The school developed into a great Public School and in 1872 it was moved to Godalming. The buildings are used by the Merchant Taylors School and are still one of the great architectural remains of old London, with Sutton's elaborate tomb in the chapel.
THE CHURCH The present small but attractive building consists of chancel, nave, and west tower, and had probably been re-built in the late 15th century. It is all in the perpendicular style of that period. Much restoration work had to be done between 1885 and 1888 following the severe damage caused by the local earthquake in 1884, especially to the tower.

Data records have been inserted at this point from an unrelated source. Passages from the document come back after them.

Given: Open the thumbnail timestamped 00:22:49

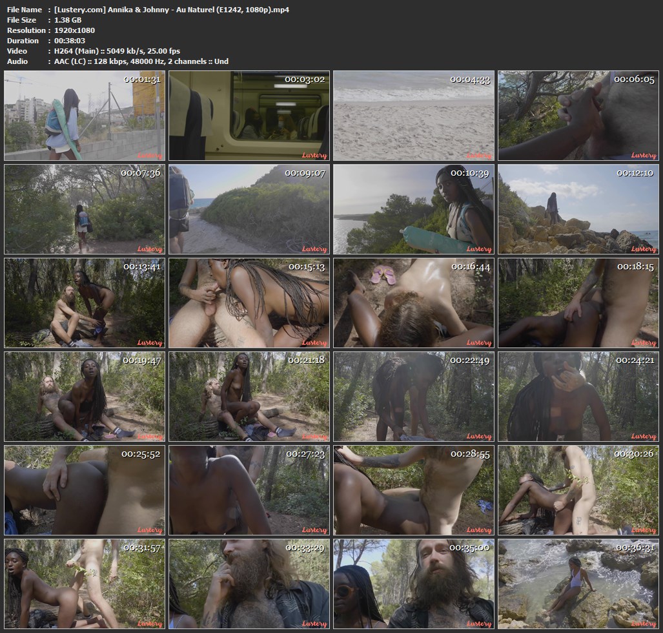Looking at the screenshot, I should (414, 397).
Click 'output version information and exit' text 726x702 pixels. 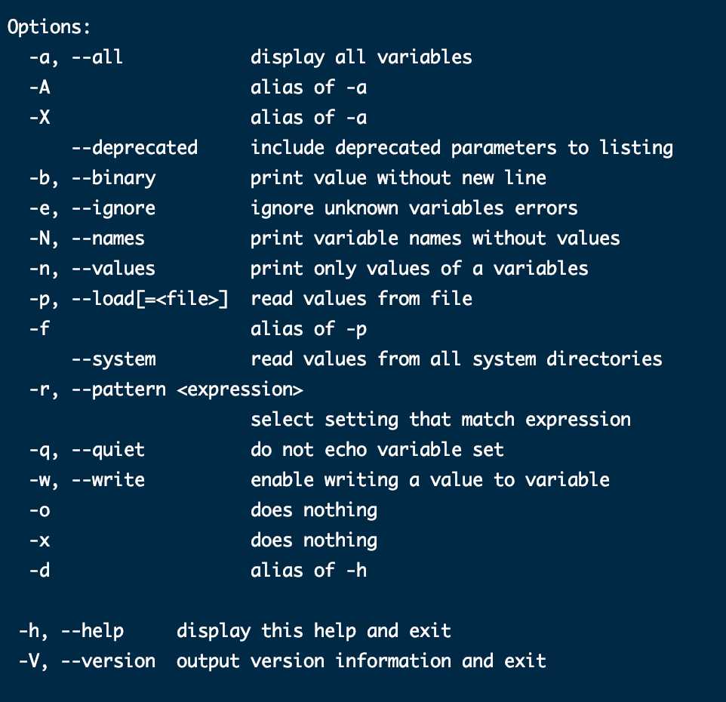click(x=361, y=661)
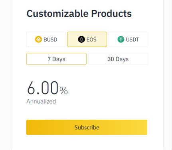Click the percent sign beside 6.00
This screenshot has width=172, height=150.
click(x=64, y=91)
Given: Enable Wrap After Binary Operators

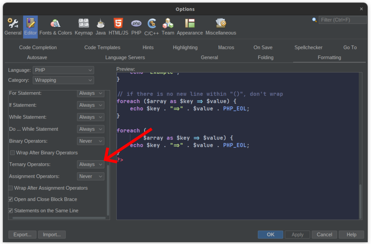Looking at the screenshot, I should tap(12, 152).
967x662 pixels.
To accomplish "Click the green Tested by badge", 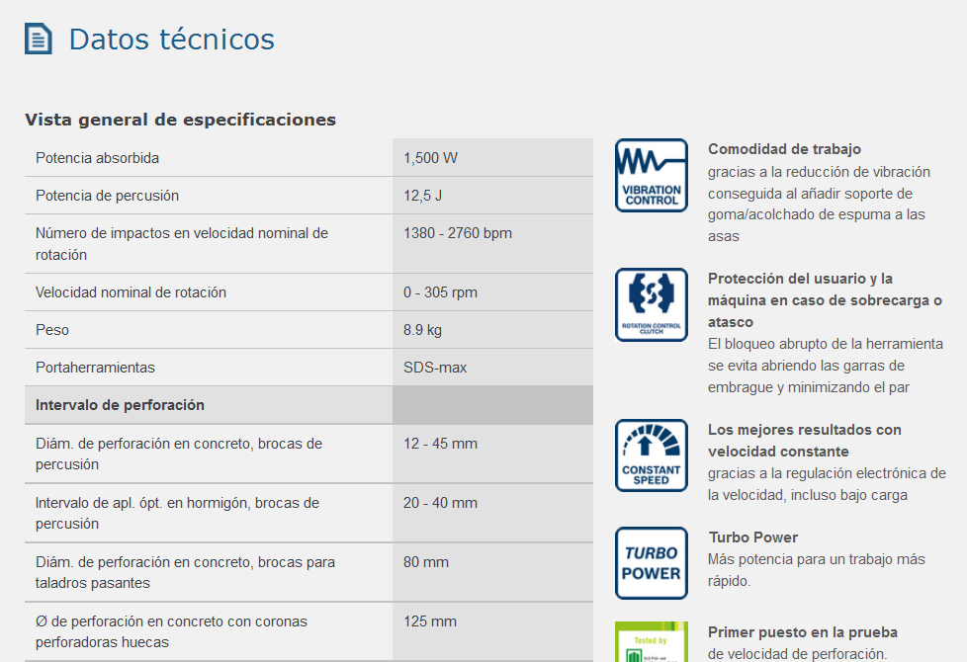I will tap(651, 642).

The church has a piscina and chancel screen. The registers go back to 1586. In the nave is a floor slab to Isaac Mezengarb, 1693, and his wife Mary, 1714. The church possesses a small Elizabethan Silver-gilt chalice. The church bell - 17" in diameter - dates from 1820. Also, in the church is the roll of rectors from 1272.
LOCAL FARMS In addition to Copt Hall, several farms are mentioned in early records. New Hall Farm is le Newhalle in Ancient Deeds, 1375. Grove Farm is the Great Grove in Rentall of 1588. Seaborough Farm is linked with John Saburgh in 1327 Subsidy Roll. The farmland of the parish was regarded as particularly good. John Norden's Description of Essex (1594) contains the following verse:
Baron parke is frutefull and fatt;
How field is better than that;
Copte Hall is beste of them all;
Ye Hubble down: may wayr the crowne.
Baron parke is Barn Hall, Tolleshunt Knights; How Feild is in Layer Marney and Hubble down in Peldon.
AGRICULTURE IN LITTLE WIGBOROUGH IN TUDOR TIMES In 1517, Commission appointed by Cardinal Wolsey (Lord Chancellor) reported on how common land had been enclosed and arable strip-fields turned to pasture, causing serious unemployment and depopulation of villages. The report on Little Wigborough read:
'Halfe Hundred of Winstre. Parrech of litell Wydeborrowe.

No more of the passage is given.